Você, publicitário, já assistiu ou conhece alguém que já viu a série Mad Men? Entre os anos de 2007 e 2015, o seriado foi considerado um fenômeno mundial trazendo ensinamentos muito importantes sobre o universo do marketing e da publicidade.

Com um protagonista genial e aplicações de técnicas que já vimos aqui no blog Mestre e na Startup ValeOn, a série traz um ótimo conteúdo sobre como você pode vender a sua imagem – ou a imagem da sua empresa e marca – ou aprender lições valiosas sobre copywriting.

Neste artigo, você verá alguns insights sobre o mundo publicitário que tiramos do seriado e que você pode aplicar na vida real. Continue lendo e confira!

Quais lições atemporais que aprendemos com Mad Men?

A série que foi bastante reconhecida e premiada ao longo dos anos, conta com 7 temporadas e 92 episódios eletrizantes com estrelas que representam bem as figuras da publicidade nos anos sessenta.

Assim como os diversos livros sobre marketing digital, a série tem levado o mundo do marketing para os holofotes e traz ótimas lições sobre o dia a dia de quem trabalha com publicidade e compartilha técnicas impressionantes que todo freelancer ou agência precisa saber. 

Diante disto, confira os maiores aprendizados que tivemos com essa obra e que aplicamos no dia a dia da Agência Mestre e na Startup ValeOn:

Pense como eles: os seus clientes

Algo constante no trabalho do protagonista de Mad Men é que ele reconhece a importância de não apenas entender o cliente, mas sim, de pensar como eles. Entrar em suas cabeças e influenciar diretamente o seu poder de escolha e compra para o seu serviço e suas soluções.

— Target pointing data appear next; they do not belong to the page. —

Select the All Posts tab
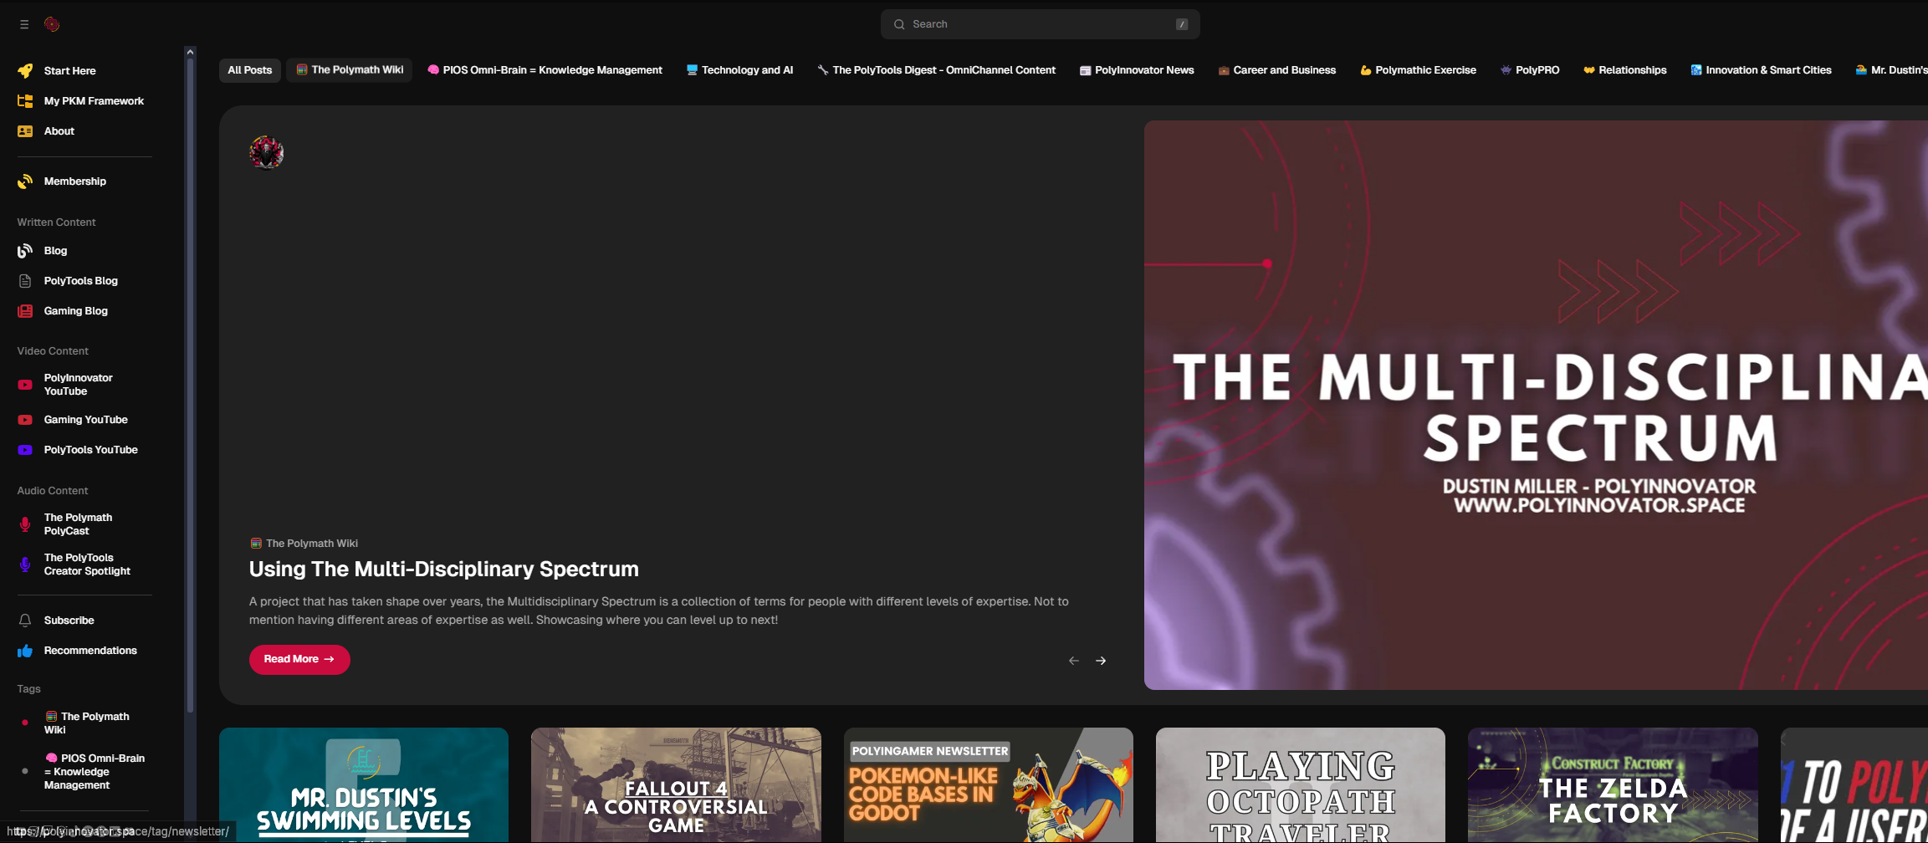Image resolution: width=1928 pixels, height=843 pixels. click(x=249, y=70)
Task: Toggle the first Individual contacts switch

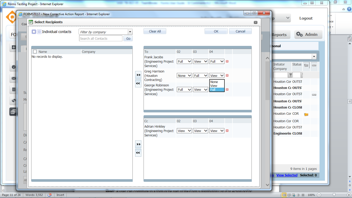Action: (x=34, y=32)
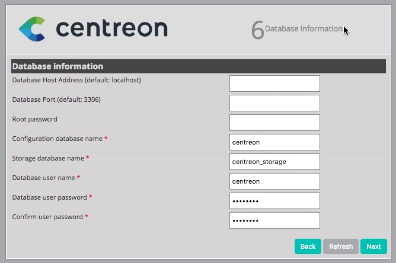Focus the Storage database name field
Image resolution: width=396 pixels, height=263 pixels.
(x=274, y=162)
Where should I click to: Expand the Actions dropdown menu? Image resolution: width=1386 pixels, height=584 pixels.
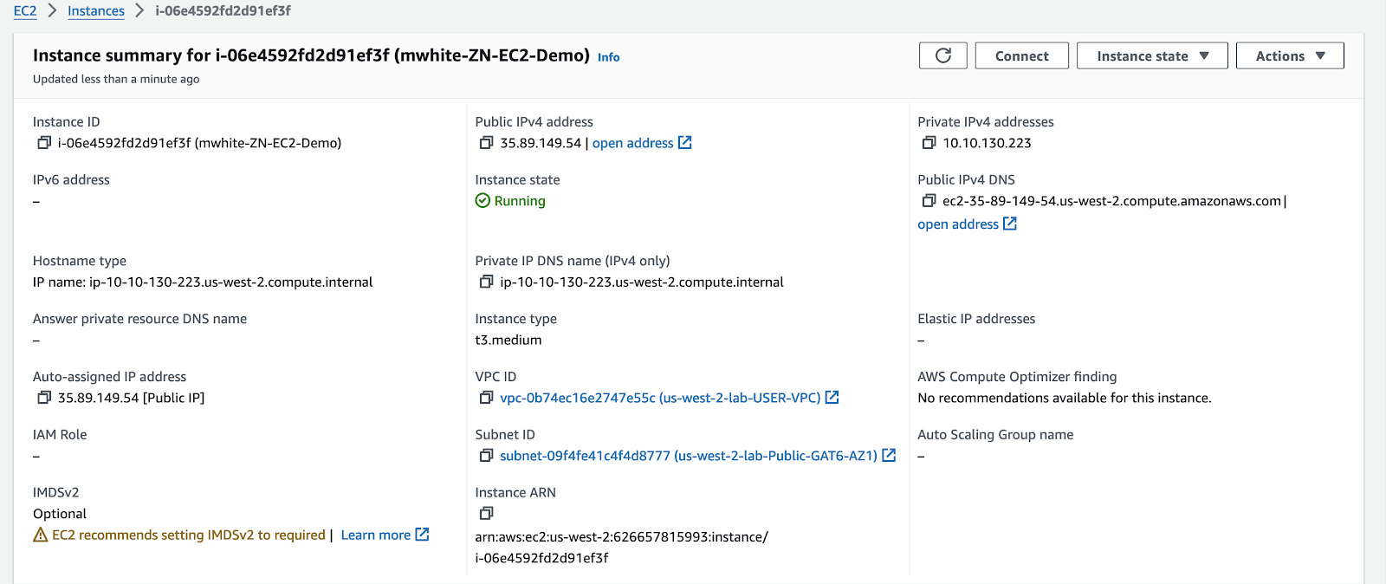1289,55
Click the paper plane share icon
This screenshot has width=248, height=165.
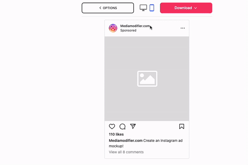coord(133,126)
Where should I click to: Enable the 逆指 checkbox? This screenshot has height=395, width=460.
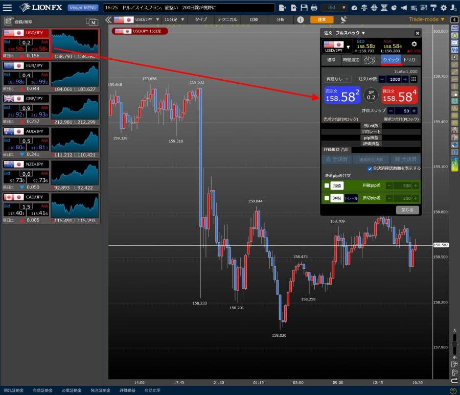coord(327,198)
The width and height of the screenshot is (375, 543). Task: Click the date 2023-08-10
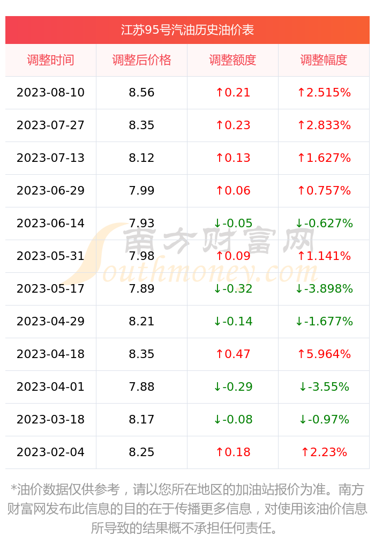coord(50,92)
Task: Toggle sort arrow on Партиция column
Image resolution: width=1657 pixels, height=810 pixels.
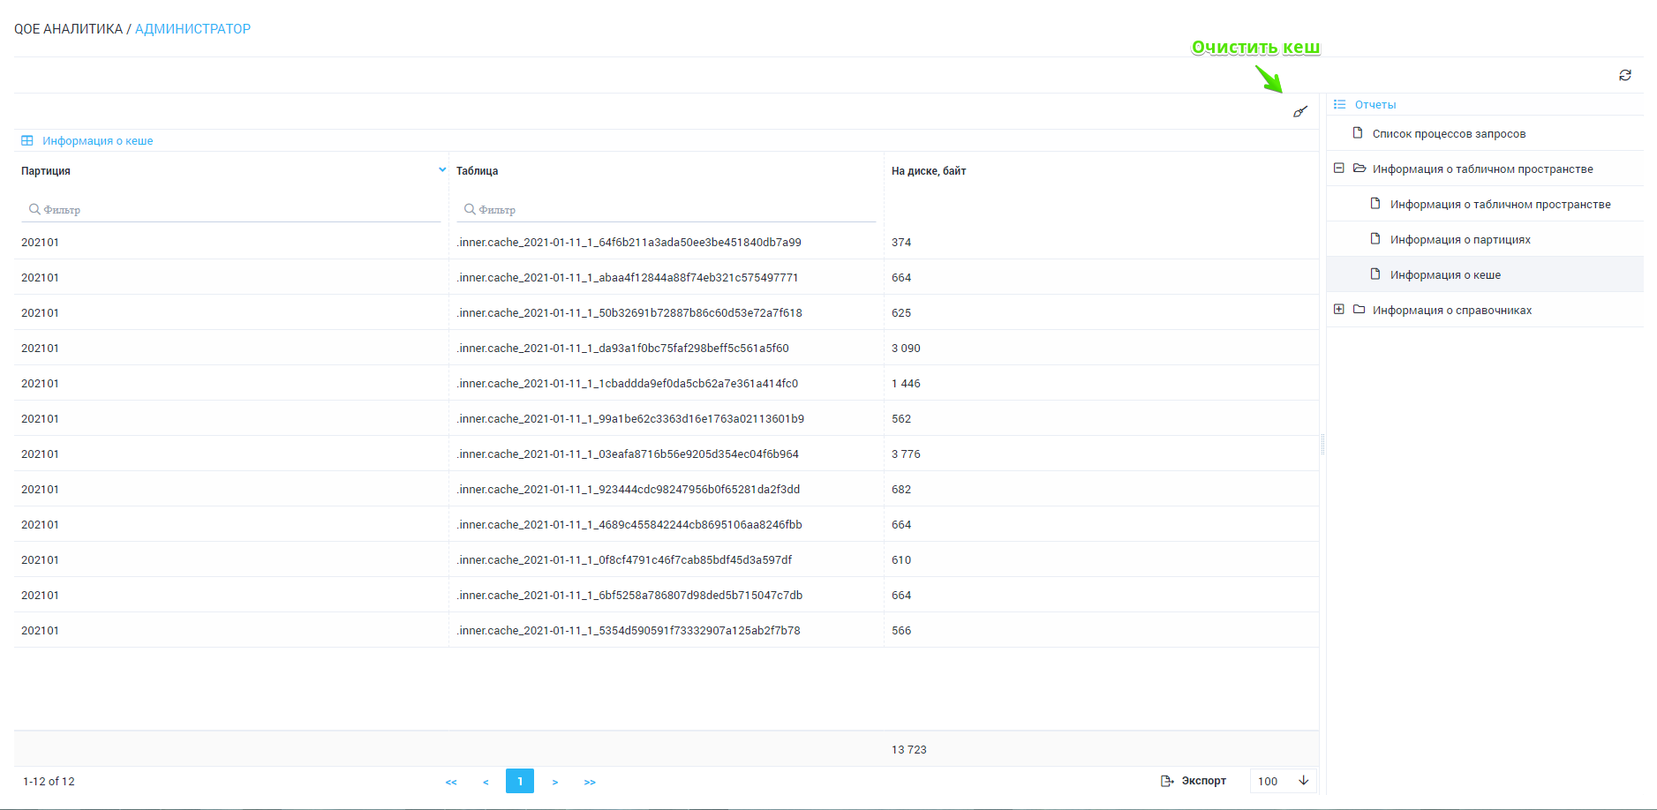Action: (x=442, y=170)
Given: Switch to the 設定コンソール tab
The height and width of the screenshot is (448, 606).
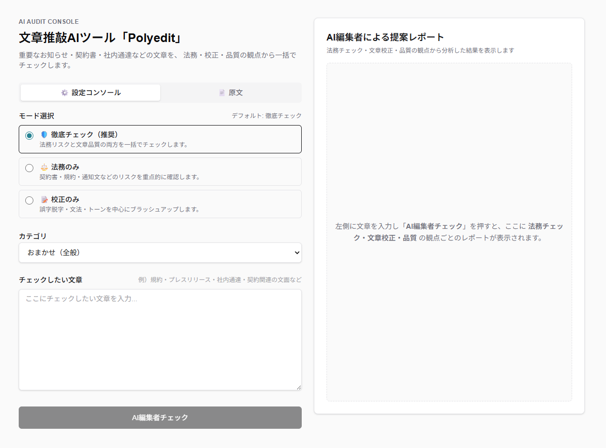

Sempre se questione, se você fosse o consumidor, você iria querer comprar esse produto? Isso pode levá-lo a objeções e questionamentos que levarão a sua agência ao sucesso.

Entender o seu público-alvo é essencial

Algo que o protagonista de Mad Men deixa bem claro em suas campanhas publicitárias é sobre a importância de ouvir e entender quem é o seu público-alvo. Não apenas entregando o que seu público pede, mas também, o que ele precisava e queria.

É muito importante alinhar a sua produção com a linguagem e tom do seu cliente e público-alvo. Os seus textos, anúncios, vídeos e qualquer outro tipo de produção precisa acompanhar e atingir a sua persona exatamente na dor que ela quer solucionar.

A criatividade é o que faz você se destacar

O mercado publicitário é o exemplo real de que se você não inovar, ficará para trás. E isso é algo muito presente no decorrer da trama de Mad Men. 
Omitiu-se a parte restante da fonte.